姜棉腦子一片空白,身體卻下意識的撲過去,用自己單薄的身體護住藥櫃。
“滾開!”
她被一個壯漢按在地上。
臉頰貼着冰冷的地磚,能聞到灰塵和血的味道。
就在這時,她感覺到了一道熟悉的視線。
姜棉艱難的抬起頭,目光穿過混亂的人群,看到了。
沈時宴就站在醫院門口。
他剛到。
他看見她了。
“救我......”
她張了張嘴,卻發不出聲音,只能在心裏喊。
他們的視線在空中撞上。
有那麼一秒,姜棉以爲他會沖過來。
可他身邊的蘇若纖晃了晃,捂着額頭說:“時宴哥哥,我頭好暈......”
沈時宴立刻收回視線,扶住了蘇若纖,沒有一絲猶豫。
他選擇先送蘇若纖去VIP室。
一只沾滿泥土的黑皮鞋,踩在了姜棉的右手上。
然後,用力的碾壓。
“咔嚓——”
一聲骨裂的脆響,在嘈雜的大廳裏並不明顯。
但對姜棉來說,好像整個世界都塌了。
劇痛從指骨蔓延開來。
“啊——!”
她發出一聲慘叫。
腦海中,無數畫面閃過。
她用這雙手第一次拿手術刀,第一次完成高難度手術,第一次從死神手裏搶回病人......
這雙手,是她的職業生命。
現在,全毀了。
生理上的劇痛,讓她快要暈過去。
保安終於拿着電棍沖進來,制服了暴徒。
大廳慢慢恢復了秩序。
姜棉被同事七手八腳的抬上擔架。
她的右手以一個奇怪的角度扭曲着。
她呆呆的看着天花板上慘白的燈光,一滴眼淚從眼角滑落。
很快,眼淚就了。
心,也好像死了。
姜棉從一陣刺痛中醒來。
右手被厚厚的石膏包着,像個沉重的枷鎖。
病房的門被推開,沈時宴穿着一身剪裁得體的高定西裝走了進來。
他英俊的臉上沒有心疼,反而帶着責備。
他居高臨下的看着她,語氣冰冷。
“蘇若纖只是低血糖暈倒,你作爲醫院的護士,怎麼連這點醫患關系都處理不好?非要鬧成這樣?”
他沒有關心她的傷。
反而在質問她,爲什麼給蘇若纖添麻煩。
姜棉看着他,忽然覺得很可笑。
她掙扎的想解釋。
“不是的,是蘇若纖她......”
她想說,蘇若纖是裝的,醫鬧從一開始就是沖着她來的。
可沈時宴不耐煩的皺起眉頭,打斷了她。
“夠了。
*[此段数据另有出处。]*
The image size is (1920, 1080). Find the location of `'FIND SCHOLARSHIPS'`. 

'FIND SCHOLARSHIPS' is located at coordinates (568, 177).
”
“她丈夫是爲了救我死的,我照顧她是應該的。”
“你就不能大度一點?非要跟一個寡婦計較?”
又是這句話。
永遠的道德綁架。
他盲目的相信蘇若纖,維護蘇若纖,把蘇若纖的任何行爲都看成是“柔弱可憐”。
而她姜棉,就必須無條件的退讓。
話剛說完,蘇若纖就穿着一身寬大的病號服,臉色蒼白的走了進來。
她手裏端着一碗湯,眼眶紅紅的,好像受了天大的委屈。
“姐姐,對不起,都是我不好......我不該給時宴哥哥打電話的......”
她說着,就把湯遞過來。
身體“不小心”一歪,手肘撞在了姜棉打着石膏的右手上。
“啊!”
姜棉痛的倒吸一口涼氣,剛愈合一點的骨頭好像又裂開了。
蘇若纖的眼底閃過一絲得意,嘴上卻慌張的道歉。
“對不起對不起!姐姐我不是故意的!”
姜棉再也忍不住了。
她用完好的左手,一把推開假惺惺的蘇若纖。
“滾!”
蘇若纖像紙片人一樣,順勢向後倒去。
“啊!”她發出一聲短促的尖叫。
沈時宴的反應很快。
他一個箭步上前,反手推開姜棉。
力道很大,讓姜棉毫無防備的向後撞去。
她的後腰撞在了堅硬的床角上。
小腹傳來一陣尖銳的,下墜般的劇痛。
沈時宴看都沒看她一眼,緊張的抱起倒在地上的蘇若纖。
“纖纖,你怎麼樣?有沒有摔到哪裏?”
他丟下一句冰冷的“不可理喻”,就抱着蘇若纖匆匆離開了病房。
姜棉捂着越來越疼的肚子,感覺一股溫熱的液體,正從下身涌出。
她的臉瞬間沒了血色。
她顫抖着,用盡全力按響了床頭的呼叫鈴。
“救......救救我的孩子......”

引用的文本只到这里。